Die Bandbreite der Benefits ist sehr groß. Welche sind den Beschäftigten heute besonders wichtig?
TN: Je nachdem, wo ich arbeite, würde ich durchaus unterschiedliche Benefits erwarten und wollen. Das Thema Gesundheit ist extrem wichtig. Wellbeing, Mobilität und Ernährung ebenfalls. Auch finanzielle Benefits wie die betriebliche Altersvorsorge zählen dazu, ebenso wie Bonuszahlung, Aktienoptionen oder Zuschüsse. Ein großer Benefit ist auch das Thema Work-Life-Balance, flexible Arbeitszeiten, Remote Work oder Workation. Natürlich auch persönliche Entwicklung, Coaching und Mentorik. Es gibt viele Möglichkeiten, die individuellen Wünsche der Mitarbeiter zu erfüllen. Das steht und fällt auch damit, was sich das Unternehmen leisten kann.

Die Anforderungen an die Unternehmen im HR-Bereich steigen und sie sind extrem vielfältig. Welche Tools müssen die HR-Service-Provider entwickeln, um die HR-Bereiche fit zu machen für die neue Generation von Mitarbeitern?

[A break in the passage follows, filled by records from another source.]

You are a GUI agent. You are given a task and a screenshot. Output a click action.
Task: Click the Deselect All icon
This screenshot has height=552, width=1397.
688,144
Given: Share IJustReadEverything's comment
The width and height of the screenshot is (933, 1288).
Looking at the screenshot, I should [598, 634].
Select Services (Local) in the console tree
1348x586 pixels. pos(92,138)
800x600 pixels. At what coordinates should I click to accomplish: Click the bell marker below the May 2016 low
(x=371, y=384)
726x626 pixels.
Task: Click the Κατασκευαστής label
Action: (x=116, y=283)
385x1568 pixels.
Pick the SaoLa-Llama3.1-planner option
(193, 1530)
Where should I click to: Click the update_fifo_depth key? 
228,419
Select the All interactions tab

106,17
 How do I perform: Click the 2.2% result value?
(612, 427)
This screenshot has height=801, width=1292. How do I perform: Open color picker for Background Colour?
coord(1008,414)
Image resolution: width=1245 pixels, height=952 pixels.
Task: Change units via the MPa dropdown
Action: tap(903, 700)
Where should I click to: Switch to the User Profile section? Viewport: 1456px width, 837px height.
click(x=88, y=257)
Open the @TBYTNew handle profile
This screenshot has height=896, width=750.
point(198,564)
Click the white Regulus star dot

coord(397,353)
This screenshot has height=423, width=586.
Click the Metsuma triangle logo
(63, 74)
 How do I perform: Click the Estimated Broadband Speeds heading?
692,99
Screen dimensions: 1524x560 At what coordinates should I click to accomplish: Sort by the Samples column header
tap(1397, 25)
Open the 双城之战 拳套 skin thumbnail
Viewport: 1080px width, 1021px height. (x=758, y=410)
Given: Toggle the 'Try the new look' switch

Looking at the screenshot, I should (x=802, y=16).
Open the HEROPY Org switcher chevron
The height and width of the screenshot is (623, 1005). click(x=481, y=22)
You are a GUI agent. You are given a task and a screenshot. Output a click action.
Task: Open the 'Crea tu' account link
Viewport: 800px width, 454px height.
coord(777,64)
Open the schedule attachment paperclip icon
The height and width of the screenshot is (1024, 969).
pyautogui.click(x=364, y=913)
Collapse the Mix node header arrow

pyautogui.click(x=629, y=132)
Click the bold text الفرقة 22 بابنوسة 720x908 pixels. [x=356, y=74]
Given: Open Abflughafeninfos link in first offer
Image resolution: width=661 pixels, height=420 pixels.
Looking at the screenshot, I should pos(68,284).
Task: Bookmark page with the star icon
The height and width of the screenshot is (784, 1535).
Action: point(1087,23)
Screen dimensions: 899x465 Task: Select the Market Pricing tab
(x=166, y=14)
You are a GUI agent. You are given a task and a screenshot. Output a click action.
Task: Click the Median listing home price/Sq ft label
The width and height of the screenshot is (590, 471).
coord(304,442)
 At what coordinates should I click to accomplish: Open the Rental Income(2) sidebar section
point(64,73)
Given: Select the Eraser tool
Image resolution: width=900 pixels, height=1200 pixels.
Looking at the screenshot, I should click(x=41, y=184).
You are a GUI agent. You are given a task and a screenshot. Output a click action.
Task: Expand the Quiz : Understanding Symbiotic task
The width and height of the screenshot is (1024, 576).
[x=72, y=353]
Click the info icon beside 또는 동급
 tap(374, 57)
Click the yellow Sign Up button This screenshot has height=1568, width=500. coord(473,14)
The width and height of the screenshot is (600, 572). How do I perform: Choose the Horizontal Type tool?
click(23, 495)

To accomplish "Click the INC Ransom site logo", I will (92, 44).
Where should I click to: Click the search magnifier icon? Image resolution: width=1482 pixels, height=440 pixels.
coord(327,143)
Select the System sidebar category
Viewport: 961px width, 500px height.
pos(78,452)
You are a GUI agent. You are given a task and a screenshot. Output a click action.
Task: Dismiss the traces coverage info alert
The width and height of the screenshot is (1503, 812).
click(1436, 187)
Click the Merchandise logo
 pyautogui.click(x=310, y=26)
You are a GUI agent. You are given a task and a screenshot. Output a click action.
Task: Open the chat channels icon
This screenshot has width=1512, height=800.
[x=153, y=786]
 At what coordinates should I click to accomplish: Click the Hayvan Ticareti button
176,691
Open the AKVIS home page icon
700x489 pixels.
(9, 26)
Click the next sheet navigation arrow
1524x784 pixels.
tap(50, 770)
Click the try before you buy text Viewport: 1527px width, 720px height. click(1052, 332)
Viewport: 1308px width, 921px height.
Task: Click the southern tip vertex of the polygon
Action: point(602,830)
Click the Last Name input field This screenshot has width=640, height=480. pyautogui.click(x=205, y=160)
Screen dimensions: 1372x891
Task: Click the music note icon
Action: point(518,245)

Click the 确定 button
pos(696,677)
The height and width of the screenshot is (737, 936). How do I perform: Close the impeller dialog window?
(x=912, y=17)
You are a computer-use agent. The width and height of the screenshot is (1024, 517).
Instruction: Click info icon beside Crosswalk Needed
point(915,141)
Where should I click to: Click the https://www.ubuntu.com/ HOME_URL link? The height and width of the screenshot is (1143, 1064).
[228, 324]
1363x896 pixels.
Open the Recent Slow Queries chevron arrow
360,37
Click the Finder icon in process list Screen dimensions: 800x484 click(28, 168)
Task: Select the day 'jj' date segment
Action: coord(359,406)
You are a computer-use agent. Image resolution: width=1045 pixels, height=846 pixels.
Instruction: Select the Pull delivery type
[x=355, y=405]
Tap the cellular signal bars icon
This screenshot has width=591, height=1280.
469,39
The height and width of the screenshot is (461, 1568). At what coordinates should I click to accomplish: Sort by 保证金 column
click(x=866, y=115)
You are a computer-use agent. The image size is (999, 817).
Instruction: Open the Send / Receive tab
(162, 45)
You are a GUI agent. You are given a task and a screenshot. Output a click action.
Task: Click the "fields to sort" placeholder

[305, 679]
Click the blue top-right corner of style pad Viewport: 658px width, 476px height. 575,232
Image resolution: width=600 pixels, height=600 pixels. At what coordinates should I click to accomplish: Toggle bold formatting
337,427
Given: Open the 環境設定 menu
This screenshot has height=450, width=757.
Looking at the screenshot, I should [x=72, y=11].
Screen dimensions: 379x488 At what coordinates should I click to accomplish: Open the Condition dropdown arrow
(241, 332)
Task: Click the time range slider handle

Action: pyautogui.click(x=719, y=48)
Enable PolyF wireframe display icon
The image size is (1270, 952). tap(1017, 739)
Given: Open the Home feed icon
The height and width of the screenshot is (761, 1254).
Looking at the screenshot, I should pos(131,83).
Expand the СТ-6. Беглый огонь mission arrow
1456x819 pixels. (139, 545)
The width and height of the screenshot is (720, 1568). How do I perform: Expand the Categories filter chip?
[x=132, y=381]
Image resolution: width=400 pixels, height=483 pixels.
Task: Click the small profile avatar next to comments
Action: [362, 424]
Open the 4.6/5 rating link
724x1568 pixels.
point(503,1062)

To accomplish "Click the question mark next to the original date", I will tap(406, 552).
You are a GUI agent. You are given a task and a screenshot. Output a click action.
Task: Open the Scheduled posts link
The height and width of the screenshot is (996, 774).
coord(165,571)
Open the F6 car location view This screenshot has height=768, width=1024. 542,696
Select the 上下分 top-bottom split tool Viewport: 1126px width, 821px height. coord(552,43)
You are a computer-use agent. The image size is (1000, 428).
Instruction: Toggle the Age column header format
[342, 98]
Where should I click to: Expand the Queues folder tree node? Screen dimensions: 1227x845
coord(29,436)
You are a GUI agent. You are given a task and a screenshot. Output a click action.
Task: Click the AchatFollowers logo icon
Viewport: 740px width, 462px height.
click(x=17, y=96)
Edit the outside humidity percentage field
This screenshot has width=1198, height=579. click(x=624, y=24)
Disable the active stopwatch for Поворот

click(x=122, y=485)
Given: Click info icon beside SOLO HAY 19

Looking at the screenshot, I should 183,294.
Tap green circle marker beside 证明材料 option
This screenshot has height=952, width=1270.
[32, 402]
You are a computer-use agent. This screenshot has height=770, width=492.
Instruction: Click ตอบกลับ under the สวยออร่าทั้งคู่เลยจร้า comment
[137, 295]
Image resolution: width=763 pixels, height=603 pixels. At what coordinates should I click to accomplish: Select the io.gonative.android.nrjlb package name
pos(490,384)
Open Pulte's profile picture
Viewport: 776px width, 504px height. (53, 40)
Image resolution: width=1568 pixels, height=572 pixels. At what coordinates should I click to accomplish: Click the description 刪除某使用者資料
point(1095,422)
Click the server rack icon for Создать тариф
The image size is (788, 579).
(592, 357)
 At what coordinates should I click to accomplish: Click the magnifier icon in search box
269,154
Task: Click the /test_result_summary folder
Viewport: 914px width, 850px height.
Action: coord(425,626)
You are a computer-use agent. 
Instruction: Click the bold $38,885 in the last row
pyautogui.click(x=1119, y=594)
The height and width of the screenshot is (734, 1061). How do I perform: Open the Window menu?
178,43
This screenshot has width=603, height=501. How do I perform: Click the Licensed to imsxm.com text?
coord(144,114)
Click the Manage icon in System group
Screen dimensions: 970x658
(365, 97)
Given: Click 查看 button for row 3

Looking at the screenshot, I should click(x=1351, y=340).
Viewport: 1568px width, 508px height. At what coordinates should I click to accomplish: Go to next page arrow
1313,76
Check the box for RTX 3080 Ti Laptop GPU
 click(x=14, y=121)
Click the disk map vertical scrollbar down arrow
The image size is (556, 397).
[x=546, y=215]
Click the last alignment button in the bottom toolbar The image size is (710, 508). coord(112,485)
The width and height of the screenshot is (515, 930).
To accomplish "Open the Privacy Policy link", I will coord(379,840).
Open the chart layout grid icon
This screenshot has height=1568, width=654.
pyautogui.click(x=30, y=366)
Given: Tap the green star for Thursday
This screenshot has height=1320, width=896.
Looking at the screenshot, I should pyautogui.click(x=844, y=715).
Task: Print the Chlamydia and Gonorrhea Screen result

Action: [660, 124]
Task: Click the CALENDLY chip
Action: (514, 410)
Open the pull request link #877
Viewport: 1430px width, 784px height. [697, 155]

TN: Viele Organisationsberatungen sind stehen geblieben, arbeiten immer noch mit den Tools von gestern, statt sich Gedanken zu machen, wohin die Reise im Allgemeinen und insbesondere in Deutschland geht. Sie müssen selbstverständlich mit den Tools umgehen können, die jetzt in Unternehmen eingesetzt werden oder eingesetzt werden sollten. Sie müssen sie nicht im Detail beherrschen, aber sie müssen wissen, wovon die Unternehmen sprechen. Ich berate HR Service Provider und ich muss mich ständig sehr genau umschauen, um zu wissen, welche neueren, aber auch bewährten Möglichkeiten es am Markt gibt. Wenn ich in einer Organisationsberatung bin, dann muss ich sehr genau Bescheid wissen, welche E-Learning-Plattformen und Module es gibt oder welche anderen Technologien auf dem Markt sind. Darauf müssen sich die HR-Service Provider einstellen und natürlich auch ihre Mitarbeiter fit machen.